As a laboratory technologist, Dynysiuk said she has been extensively trained to work within these new privacy laws and has recognized that while it is burdensome, it is, for the most part, to safeguard patients. Being a hospital employee, however, she said she feels she should be allowed to view a patient’s medical records for her own safety.
“Hospitals should have their own strict policies for the benefit and safety of their health,” Dynysiuk said. “As a lab technologist I feel I have the right to know so I can protect myself.”
The Health Insurance Portability and Accountability Act (HIPAA), originally named the Kennedy-Kassebaum bill after its sponsors, was passed in 1996. The goals of this legislation were to standardize healthcare so as to make it more efficient, protect a patient’s privacy from the openness of the Internet as well as to relieve people’s fear that a new insurer would not cover a preexisting condition.
There was one stipulation to this bill; if privacy standards were not adopted within three years, the White House would take on this responsibility. In 1999, both the House and the Senate failed to do so, therefore putting it into the hands of the Clinton Administration.
Less than a month before the close of his term in December of 2000, Clinton instated rules that required patients’ written consent before any information was disclosed to health care providers.
President George Bush was faced with strong opposition to this when he stepped into office. His decision was to not do away with the privacy rules, but instead revise them. In August of 2002, HHS issued the final HIPAA rules; requirement for a patient’s consent to disclose personal information was replaced by an exemption for information used for operations, payment of healthcare or treatment. Doctors and pharmacies are also prohibited from selling a patient’s name to drug companies as a means of marketing.
Take the time to get to know your rights:·
- Access To Medical Records. Patients generally should be able to see and obtain copies of their medical records and request corrections if they identify errors and mistakes.
- Notice of Privacy Practices. Covered health plans, doctors and other health care providers must provide a notice to their patients how they may use personal medical information and their rights under the new privacy regulation.
- Limits on Use of Personal Medical Information. The privacy rule sets limits on how health plans and covered providers may use individually identifiable health information.
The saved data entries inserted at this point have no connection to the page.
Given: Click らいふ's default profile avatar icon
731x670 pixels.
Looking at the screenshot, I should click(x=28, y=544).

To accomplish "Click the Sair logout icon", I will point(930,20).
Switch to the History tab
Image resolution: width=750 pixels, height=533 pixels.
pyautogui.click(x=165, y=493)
To promote the best quality care for patients, the rule does not restrict the ability of doctors, nurses and other providers to share information needed to treat their patients.
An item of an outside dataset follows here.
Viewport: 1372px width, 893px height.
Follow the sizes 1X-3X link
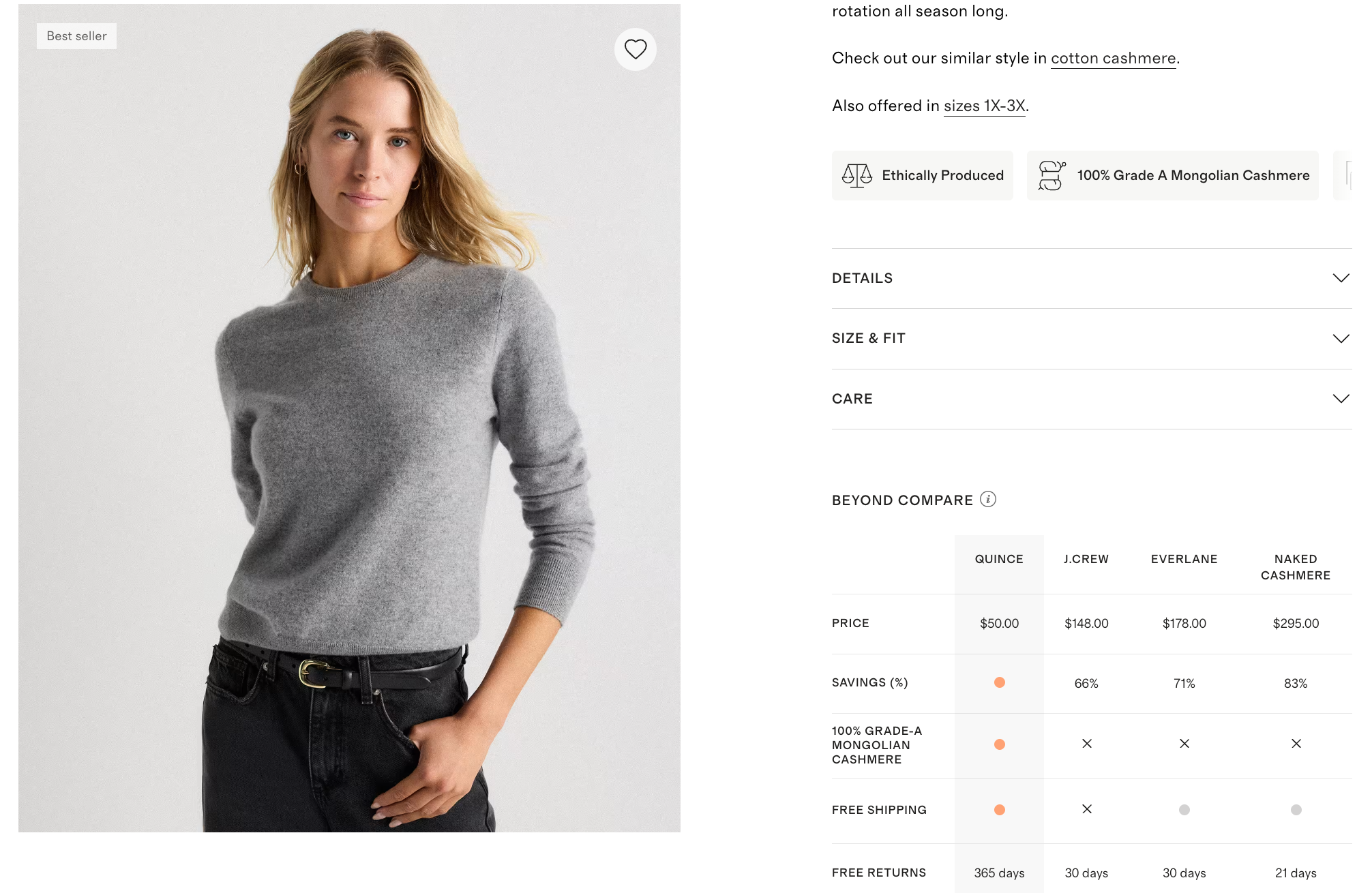985,106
- Prohibition on Marketing. The final privacy rule sets new restrictions and limits on the use of patient information for marketing purposes. Pharmacies, health plans and other covered entities must first obtain an individual's specific authorization before disclosing their patient information for marketing.
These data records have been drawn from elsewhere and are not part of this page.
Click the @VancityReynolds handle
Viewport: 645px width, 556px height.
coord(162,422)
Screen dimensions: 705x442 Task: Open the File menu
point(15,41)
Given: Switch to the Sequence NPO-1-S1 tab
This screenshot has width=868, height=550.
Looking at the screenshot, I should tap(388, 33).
- Stronger State Laws. The confidentiality protections are cumulative; the privacy rule will set a national "floor" of privacy standards that protect all Americans, and any state law providing additional protections would continue to apply.
- Confidential communications. Under the privacy rule, patients can request that their doctors, health plans and other covered entities take reasonable steps to ensure that their communications with the patient are confidential.
- Complaints. Consumers may file a formal complaint regarding the privacy practices of a covered health plan or provider.